Sin embargo, el debate parte de una falsa oposición. No se trata de escoger un texto u otro, como si uno fuera válido y otro no. En mi opinión, no existe un texto difícil, sino preguntas adecuadas, bien o mal formuladas, sobre el texto que una clase se dispone a leer. No se trata tanto de adaptar el texto –en este caso, el Quijote– sino las preguntas que vamos a realizarle al texto. Evidentemente, sin un marco conceptual, histórico y cultural dado, resultará del todo imposible que un estudiante de secundaria pueda comprender qué hay detrás de los «duelos y quebrantos» que come don Quijote los sábados, como se observa en la primera página del texto cervantino (cosa que también le ocurre, dicho sea de paso a Nabokov, en su Curso sobre el Quijote, al desconocer la realidad histórica de la España de la época y ofrecer una alucinada interpretación sobre el gesto heroico de comer animales que murieron de muerte accidental). El no saber obtener la respuesta puede conducir al alumnado a la frustración y la frustración al abandono de la lectura. Pero si el profesor es capaz, una vez facilitadas las herramientas, de formular una pregunta que el alumnado pueda responder, inmediatamente pasará a la página siguiente, al capítulo siguiente, al libro siguiente. No se trata de cambiar el texto, sino de cambiar la forma de trabajar los textos.

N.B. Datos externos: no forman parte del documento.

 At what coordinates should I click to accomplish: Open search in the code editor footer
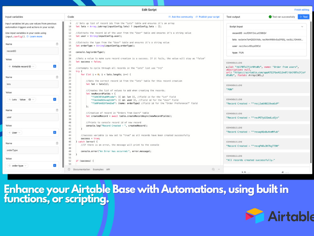(213, 169)
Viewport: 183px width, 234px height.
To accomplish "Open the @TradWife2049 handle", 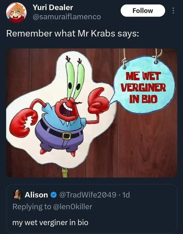I will [x=88, y=195].
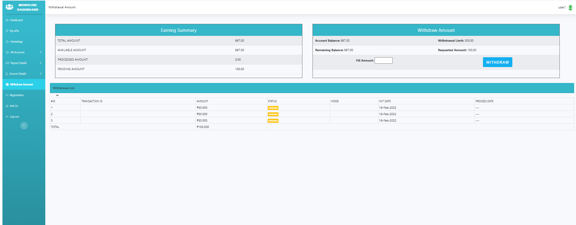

Lo mismo puede ocurrir con las historias de vampiros. Es cierto que son novelas de consumo, más destinadas al ocio que al conocimiento, cuya lectura difícilmente invita al joven lector a acudir a un clásico de la literatura, sino a un libro de la misma factura. Sin embargo, son textos que, bien trabajados, pueden resultar de gran utilidad en las aulas. Se trata de buscar las preguntas adecuadas: ¿por qué nos gusta?, ¿solamente porque nos entretiene?, ¿cómo se construye el gusto?, ¿qué hace el texto con nosotros?, ¿cómo nos construye?, ¿qué valores reproduce y legitima?, ¿salimos siendo los mismos de la lectura?, etc.
Todo texto puede ser trabajado en clase. No es necesaria ninguna amputación, no hace falta limpiarlo ni darle esplendor. Aunque, bien mirado, todo depende si queremos trabajar sobre la realidad o sobre su artificio, lo cual es en parte muy quijotesco. Si la justicia poética existiera, don Quijote regresaría a la vida no para ser pastor, como era su último anhelo, sino para resumir en un solo volumen Las aventuras del capitán Alatriste y adaptarlas para un público adulto. Porque ningún chaval, una vez ha cumplido los 15 años, es capaz de leerlas.
Me ha encantado, sobre todo la ironía final. ¡Cuántas verdades!
Entonces, quizas en vez de adaptar el texto del Quijote, haya que adaptar al profesorado para que haga que un chaval/a de quince años ame esa lectura.
No creo que la responsabilidad sea individual (y se deba atribuir a cada profesor en particular). Creo que tiene que ver con el sistema de enseñanza, que es lo que hay que cambiar de raíz, en mi opinión.